It’s a dreary Saturday here, but in spite of the heavy clouds and soggy outdoors, Daniel said, “We should have cake!” So I stood at the kitchen counter, whipping up the batter as bacon and eggs sizzled on the stove. The table was being set by young helpful hands, and my mind was running in about 14 directions, until a horrible crash silenced everything.
I whirled around and saw my sweet helper holding a plastic pitcher, but surrounded with shards of glass. It took me a few seconds to figure out what the catastrophe had been. Then I saw it, the remaining rim of a mason jar, but far worse, the Chemex coffee carafe standing gaping lopsided on the countertop.
My daughter’s wide eyes were filled with horror.
I tried not to think about the fact that we use that coffee maker daily. Instantly I was wracking my brain trying to figure out how I would make our afternoon coffee.
My words came out calmly, but halting-
“Oh no, it’s so expensive!”
There was no anger, just stunned sadness.
She slipped off to her room to cry, and I warded curious toddlers away from the glass littered kitchen floor and swept the shatters into the dustpan.
God has been teaching me to hold my tongue, to bite back words of anger.
I’m trying to speak life and love and hope into my children. I’m in a group of women who are holding each other accountable to our choices, words included.
It has been so healthy, so revealing, so vulnerable, and ever so good.
But again and again I find myself sweeping my own broken pieces into the dustpan, cleaning up another mess of mine.
But I called her back and held her.
“Honey, I’m sorry I wasn’t more gentle. Mistakes happen, and you didn’t mean to do it. I made SO many mistakes as a child. It is just part of growing up.”
Her blue eyes looked into mine and she managed a smile.
She forgives so readily.
I wish instead of mentioning the expense of replacing the Chemex, I would have dropped to my knees and assured her right off that everything was going to be okay. I wish my first impulse had be to hold her heart safe. I didn’t lash out in anger, but I did say words that chilled her little heart.
I remember when I was about her size, one day I climbed up onto my mom’s bathroom vanity and was snooping around in her makeup. My knees straddled the sink bowl and I picked up the glass jar of liquid foundation, but in my wobbly balancing act, it slipped from my fingers. The next thing I knew, there was makeup and glass shards everywhere. I looked in the mirror and vowed I would never forget this moment. Perhaps a bit dramatic, but it stuck with me. I remember the chilling horror that flooded my daughter’s veins this morning.

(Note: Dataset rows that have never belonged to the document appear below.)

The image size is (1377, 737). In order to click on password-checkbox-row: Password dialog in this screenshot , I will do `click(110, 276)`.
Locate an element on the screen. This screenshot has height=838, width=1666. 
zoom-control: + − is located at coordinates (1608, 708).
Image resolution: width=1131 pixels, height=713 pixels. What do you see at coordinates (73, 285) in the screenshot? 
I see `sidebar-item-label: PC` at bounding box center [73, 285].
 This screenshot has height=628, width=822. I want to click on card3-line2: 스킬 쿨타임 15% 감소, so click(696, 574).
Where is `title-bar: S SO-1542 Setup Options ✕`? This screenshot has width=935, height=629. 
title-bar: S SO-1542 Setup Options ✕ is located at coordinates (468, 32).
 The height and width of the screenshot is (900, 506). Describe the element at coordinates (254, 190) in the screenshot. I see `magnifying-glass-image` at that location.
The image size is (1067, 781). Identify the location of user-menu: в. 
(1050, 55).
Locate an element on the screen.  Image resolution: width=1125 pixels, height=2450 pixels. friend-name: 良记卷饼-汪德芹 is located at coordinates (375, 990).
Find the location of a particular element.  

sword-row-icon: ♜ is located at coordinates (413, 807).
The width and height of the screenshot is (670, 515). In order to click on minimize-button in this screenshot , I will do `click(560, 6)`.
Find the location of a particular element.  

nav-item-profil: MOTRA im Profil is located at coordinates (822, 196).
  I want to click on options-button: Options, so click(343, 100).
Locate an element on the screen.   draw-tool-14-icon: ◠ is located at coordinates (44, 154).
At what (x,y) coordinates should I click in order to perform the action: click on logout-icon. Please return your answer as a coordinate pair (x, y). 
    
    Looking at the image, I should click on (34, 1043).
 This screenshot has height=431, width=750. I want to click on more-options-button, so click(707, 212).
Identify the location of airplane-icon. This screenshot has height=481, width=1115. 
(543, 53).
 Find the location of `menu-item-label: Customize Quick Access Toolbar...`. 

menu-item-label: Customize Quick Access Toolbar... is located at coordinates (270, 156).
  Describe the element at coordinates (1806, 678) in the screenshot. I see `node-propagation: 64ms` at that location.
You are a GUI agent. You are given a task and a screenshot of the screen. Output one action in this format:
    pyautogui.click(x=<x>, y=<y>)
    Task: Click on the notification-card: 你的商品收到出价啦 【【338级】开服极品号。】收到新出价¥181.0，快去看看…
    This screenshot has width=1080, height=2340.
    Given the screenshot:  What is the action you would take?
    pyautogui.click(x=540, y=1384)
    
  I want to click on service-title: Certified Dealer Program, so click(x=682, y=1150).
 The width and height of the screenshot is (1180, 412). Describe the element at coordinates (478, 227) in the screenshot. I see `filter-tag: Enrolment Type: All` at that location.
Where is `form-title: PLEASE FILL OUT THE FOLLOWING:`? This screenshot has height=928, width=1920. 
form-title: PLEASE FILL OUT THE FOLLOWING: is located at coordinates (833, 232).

My mom was a medical student’s wife. She knew all about needing to stretch pennies, and how well I know that balancing act now. But I don’t remember her being upset at all.
I just remember the shame
I felt at my mistake.
Today, I am reminded to treasure children’s hearts more than things.
To pause and swallow salty words, and choose to pull close and hug.
I remember that I have paved the way for these children of mine, shattering things and making bigger messes than they have.
Children need grace and safety in their mistakes.
And as the years go by, nothing changes.
As an adult, I still need grace and forgiveness. I mess up big.
But I’m struck at God’s warm hand on my shoulder, as He helps me sweep up the last of the glass shards, and shows me the true lesson of a broken Chemex.
He is here, He is safe, in our shattered pieces.